O presidente François Hollande mandou a ministra Segolène Royal representar a França em Israel no enterro dos judeus mortos nos atentados parisienses. A ministra, se estou lembrado, é a mãe dos filhos do presidente. Desde quarta-feira, 7 de janeiro, falou-se muito da liberdade de expressão defendida pelo mundo civilizado, liberdade que implica responsabilidade, direito de resposta e outras providências na esfera judicial.

Falo por mim, que nunca disse do Lula e de dona Dilma a centésima parte do que penso deles. Limito-me aos fatos notórios que, sabe o leitor, independem de provas. Por isso, disse que a Rose, enquanto fêmea da espécie, não está à altura do presidente de um país que pretende estar entre as dez maiores economias do planeta.

Penso que se deve poupar a rainha Elizabeth II, da Inglaterra, que não tem culpa da prole produzida entre reais suspiros com o príncipe Filipe da Grécia e Dinamarca, duque de Edimburgo, consorte do Reino Unido da Grã-Bretanha e Irlanda do Norte desde 1952. Seu filho mais velho, Charles, trocou Diana pela senhora Camila, bagulho e duquesa da Cornualha, e isso diz tudo. Agora, o príncipe Andrew vem sendo acusado de envolvimento com a americana Virginia Roberts, quando ela tinha 17 aninhos.

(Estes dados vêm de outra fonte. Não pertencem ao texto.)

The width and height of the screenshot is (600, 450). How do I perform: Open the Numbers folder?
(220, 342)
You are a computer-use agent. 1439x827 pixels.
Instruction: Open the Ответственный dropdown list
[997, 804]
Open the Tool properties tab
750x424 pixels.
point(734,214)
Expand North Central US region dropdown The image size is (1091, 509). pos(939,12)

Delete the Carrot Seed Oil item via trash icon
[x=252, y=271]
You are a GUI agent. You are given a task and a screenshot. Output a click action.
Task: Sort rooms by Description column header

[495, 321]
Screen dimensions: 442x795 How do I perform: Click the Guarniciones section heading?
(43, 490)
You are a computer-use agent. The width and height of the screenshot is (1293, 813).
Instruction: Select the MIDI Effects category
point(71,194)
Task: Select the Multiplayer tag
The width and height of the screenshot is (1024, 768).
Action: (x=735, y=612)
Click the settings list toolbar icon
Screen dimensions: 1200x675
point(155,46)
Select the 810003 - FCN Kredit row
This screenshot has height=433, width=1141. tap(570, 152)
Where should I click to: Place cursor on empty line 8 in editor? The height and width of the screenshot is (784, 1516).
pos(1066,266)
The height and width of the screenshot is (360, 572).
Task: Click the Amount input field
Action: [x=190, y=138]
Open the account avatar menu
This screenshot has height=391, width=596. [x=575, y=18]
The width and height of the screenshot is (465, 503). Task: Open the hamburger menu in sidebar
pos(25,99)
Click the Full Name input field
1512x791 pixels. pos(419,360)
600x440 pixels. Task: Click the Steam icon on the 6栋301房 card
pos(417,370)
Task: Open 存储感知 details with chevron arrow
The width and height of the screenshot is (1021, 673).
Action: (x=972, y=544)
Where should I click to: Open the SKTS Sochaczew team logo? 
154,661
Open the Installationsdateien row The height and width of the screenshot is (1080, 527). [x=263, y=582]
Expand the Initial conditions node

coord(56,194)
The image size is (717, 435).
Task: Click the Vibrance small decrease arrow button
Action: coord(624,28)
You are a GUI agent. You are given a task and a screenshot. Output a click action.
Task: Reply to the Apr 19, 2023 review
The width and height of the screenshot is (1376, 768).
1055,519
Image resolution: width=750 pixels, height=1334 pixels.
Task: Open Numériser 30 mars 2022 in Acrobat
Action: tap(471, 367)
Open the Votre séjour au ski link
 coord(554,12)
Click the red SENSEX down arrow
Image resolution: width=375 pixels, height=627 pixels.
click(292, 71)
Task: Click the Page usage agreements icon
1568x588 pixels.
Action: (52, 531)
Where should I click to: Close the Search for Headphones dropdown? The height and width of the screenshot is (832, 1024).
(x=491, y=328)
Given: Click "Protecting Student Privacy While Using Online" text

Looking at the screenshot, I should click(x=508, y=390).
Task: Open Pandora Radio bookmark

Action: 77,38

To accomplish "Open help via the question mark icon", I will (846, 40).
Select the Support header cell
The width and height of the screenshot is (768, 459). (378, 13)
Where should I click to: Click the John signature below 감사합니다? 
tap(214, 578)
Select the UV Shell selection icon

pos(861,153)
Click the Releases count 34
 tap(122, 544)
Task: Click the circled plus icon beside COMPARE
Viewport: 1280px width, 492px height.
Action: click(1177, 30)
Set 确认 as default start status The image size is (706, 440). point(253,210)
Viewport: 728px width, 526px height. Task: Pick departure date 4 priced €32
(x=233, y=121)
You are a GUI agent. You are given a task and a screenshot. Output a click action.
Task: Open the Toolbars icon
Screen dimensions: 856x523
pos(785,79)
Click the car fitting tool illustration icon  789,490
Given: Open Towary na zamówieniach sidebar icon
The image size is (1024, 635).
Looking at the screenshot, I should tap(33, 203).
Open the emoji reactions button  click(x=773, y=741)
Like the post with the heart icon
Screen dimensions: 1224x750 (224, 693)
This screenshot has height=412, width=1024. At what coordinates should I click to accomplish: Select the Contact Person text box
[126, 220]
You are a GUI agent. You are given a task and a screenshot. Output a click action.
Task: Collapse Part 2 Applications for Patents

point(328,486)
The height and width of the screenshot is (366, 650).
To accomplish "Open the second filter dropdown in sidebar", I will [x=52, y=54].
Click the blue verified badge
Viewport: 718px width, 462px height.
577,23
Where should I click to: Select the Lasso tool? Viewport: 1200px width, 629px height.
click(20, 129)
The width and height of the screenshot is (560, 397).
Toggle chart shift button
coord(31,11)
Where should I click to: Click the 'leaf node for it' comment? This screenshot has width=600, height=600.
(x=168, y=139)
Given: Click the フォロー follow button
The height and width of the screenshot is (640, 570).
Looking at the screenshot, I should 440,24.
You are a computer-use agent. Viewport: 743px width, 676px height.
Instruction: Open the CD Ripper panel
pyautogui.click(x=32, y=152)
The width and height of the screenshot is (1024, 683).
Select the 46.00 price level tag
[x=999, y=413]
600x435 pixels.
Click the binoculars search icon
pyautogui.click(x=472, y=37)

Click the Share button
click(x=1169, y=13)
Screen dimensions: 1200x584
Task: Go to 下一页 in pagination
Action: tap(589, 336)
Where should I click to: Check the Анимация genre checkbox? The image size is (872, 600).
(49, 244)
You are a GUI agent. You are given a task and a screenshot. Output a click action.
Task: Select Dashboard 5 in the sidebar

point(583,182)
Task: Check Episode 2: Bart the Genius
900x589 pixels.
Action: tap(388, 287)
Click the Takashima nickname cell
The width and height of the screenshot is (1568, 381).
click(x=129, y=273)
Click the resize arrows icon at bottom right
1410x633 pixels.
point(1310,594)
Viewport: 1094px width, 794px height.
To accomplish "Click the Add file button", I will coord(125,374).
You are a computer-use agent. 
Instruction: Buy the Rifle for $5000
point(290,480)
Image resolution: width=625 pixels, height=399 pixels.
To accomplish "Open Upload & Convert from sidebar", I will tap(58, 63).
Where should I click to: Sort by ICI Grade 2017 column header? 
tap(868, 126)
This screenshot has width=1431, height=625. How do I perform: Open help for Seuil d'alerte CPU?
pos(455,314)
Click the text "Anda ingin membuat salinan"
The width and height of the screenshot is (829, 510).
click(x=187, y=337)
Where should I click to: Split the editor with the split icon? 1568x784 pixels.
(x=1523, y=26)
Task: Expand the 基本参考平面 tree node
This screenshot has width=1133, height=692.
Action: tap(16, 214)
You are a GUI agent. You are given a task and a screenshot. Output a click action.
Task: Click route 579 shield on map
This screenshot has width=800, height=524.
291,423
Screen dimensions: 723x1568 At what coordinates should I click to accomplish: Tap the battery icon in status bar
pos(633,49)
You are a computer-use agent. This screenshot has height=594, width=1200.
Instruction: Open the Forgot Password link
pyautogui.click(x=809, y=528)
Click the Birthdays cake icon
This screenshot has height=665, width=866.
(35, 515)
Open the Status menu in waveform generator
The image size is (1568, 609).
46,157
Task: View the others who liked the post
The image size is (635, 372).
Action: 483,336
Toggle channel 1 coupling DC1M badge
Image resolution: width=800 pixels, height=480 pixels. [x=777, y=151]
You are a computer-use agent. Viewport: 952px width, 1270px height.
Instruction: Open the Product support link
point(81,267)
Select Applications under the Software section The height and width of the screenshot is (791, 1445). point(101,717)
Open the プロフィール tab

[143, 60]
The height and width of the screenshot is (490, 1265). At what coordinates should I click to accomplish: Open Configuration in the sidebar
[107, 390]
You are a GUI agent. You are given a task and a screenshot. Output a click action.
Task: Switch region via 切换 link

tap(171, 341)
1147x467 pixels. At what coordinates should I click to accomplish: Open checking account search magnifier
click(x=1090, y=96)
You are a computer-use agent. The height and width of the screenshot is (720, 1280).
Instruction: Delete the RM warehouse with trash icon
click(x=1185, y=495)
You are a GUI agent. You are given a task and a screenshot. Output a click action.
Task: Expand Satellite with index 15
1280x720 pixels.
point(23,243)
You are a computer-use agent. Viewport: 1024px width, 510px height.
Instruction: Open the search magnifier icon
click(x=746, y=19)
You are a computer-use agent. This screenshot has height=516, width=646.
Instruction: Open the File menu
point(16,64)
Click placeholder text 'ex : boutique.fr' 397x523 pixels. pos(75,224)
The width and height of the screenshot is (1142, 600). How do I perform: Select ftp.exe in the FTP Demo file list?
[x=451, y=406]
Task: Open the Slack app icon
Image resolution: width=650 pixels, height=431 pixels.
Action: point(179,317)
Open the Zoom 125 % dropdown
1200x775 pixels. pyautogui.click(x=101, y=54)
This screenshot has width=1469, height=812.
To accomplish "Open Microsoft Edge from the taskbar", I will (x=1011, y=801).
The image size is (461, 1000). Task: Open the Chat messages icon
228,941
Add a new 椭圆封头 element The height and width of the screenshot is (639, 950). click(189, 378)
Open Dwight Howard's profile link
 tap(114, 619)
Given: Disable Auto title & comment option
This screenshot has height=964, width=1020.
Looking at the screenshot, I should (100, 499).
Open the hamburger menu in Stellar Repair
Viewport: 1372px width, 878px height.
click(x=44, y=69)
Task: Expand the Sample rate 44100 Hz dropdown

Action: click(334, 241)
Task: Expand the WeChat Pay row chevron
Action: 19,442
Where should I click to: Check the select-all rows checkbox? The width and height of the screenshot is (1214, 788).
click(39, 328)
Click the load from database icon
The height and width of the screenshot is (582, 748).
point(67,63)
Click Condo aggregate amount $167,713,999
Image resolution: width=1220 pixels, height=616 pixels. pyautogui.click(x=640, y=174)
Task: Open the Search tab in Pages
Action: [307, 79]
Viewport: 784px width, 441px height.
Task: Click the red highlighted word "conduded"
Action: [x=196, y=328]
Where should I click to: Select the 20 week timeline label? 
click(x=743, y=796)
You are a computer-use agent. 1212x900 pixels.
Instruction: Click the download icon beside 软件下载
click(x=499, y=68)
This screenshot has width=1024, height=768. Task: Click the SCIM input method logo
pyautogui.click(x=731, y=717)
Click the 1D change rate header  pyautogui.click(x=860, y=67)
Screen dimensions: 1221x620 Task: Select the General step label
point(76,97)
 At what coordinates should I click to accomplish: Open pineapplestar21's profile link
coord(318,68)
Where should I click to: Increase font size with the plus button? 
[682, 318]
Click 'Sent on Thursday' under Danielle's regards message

Ora, a senhorita Roberts era garota de programa patrocinada pelo bilionário americano Jeffrey Epstein para satisfação da libido de amigos célebres. E foi muito correta ao relatar seus encontros com o príncipe britânico, informando que ele é carinhoso e louco por pés femininos: “Ele começou lambendo meus dedos, o espaço entre eles e o arco dos meus pés”. Desde que bem lavados, pergunta aqui o ex-advogado do Sindicato dos Padeiros: é crime lamber o espaço entre os dedos dos pés de uma jovem? 

O mundo é uma bola 

17 de janeiro de 1642: descoberta em Cabo Verde a Ilha de Santo Antão, sem que o mundo tivesse mudado por causa disso. A ilha é bonita e uma de suas cidades tem, hoje, cerca de 17 mil habitantes. Há outras oito ilhas habitadas no Arquipélago de Cabo Verde.

Em 1786, foi descoberto o Cometa Encke, sem que o leitor e o philosopho tivéssemos conhecimento. Oficialmente denominado 2P/Encke, tem seu afélio próximo da órbita de Júpiter. O periélio está dentro da órbita de Mercúrio. Foi o segundo cometa periódico descoberto. Parece que o primeiro foi o Halley, que tentei ver quando passou por aqui faz algum tempo. Hoje é o Dia de Santo Antão.

Ruminanças 

“Uma alcunha é a pedra mais pesada que o diabo pode atirar em alguém” (William Hazlitt, 1778-1830).